Here, you’ll be able to disable a number of core updates and decide whether or not you want to disable theme and plugin updates. You just need to click the switch on/off buttons besides the updates you want disabled, and voilà, you’re done.


How to Disable Email Notifications

If you are looking to disable the email notifications you receive each time an update is completed, you are in luck as this is what we’re going to talk about now. These email notifications are usually sent out in a few specific situations including:

  • When an update was successfully completed.
  • When WordPress tried to update but could not
  • Or, when there was a critical failure.

To stop receiving these emails go to your theme’s functions.php file and add this code:

apply_filters( 'auto_core_update_send_email', false, $type, $core_update, $result );

To reverse the change replace the code above with this one:

apply_filters( 'auto_core_update_send_email', true, $type, $core_update, $result ); 

It doesn’t get much easier than that!


Pros and Cons of Having Auto-Updates

When it comes to the WordPress auto-update feature, there are pros and cons to having it enabled. Let’s start with the advantages.

Pros

  • Auto updates mean one less thing to worry about.
  • They keep your website secure and up-to-date.
  • Bug fixes are automatically implemented, which mean fewer chances of your website experiencing weird glitches.
  • You will benefit from having immediate access to improvements and new features.

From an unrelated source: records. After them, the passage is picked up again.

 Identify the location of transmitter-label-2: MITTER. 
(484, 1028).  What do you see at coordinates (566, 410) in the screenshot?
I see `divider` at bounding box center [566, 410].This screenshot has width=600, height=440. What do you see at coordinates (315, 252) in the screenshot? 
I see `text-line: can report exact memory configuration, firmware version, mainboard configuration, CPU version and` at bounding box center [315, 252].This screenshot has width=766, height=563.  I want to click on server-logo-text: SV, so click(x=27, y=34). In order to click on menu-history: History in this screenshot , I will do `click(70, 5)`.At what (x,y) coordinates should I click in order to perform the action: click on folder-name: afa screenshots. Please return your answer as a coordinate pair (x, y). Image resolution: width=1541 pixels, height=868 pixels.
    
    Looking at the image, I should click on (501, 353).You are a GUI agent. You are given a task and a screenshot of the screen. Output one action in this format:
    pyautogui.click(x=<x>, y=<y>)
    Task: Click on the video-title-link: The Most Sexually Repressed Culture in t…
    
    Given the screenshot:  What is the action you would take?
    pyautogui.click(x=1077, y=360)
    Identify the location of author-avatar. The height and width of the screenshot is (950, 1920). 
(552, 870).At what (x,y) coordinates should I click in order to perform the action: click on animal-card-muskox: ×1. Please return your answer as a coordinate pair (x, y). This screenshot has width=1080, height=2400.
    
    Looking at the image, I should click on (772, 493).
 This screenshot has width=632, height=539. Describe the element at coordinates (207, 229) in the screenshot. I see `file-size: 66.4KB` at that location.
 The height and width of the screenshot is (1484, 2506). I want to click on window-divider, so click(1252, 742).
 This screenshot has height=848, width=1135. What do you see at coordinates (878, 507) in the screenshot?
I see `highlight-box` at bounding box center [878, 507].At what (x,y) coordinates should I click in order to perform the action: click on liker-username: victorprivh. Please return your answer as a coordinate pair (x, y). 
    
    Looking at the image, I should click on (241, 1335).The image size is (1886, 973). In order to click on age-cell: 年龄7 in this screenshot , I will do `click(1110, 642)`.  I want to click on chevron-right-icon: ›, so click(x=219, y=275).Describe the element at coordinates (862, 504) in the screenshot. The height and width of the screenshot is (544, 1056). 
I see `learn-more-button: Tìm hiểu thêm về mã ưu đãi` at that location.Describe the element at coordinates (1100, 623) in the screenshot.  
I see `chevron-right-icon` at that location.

That’s all well and good, but there are a few drawbacks, however.

Cons

  • Auto-updates override changes and any edits you might have made to the theme/plugin’s files so you’ll have to re-add them every time an update occurs.
  • Sometimes, incompatibility with other plugins or the theme you’re using can develop.

Final Thoughts

Like we said before, you shouldn’t disable automatic updates on a whim. Should you decide to do this, keep in mind that you’ll have to manually update your site if you want to stay safe. If you’re running your site on outdated software, you’re leaving a huge security hole for hackers out there to exploit.

However, if you manage to stay on top of updates and do everything manually, you’ll do fine. Disabling these updates is actually a good way of staying in control and ensuring that nothing breaks in case of an unexpected change. It’s all about balance. And if you can strike the right one, your site will perform much better, it’ll remain safer, and you’ll experience far fewer update-related headaches.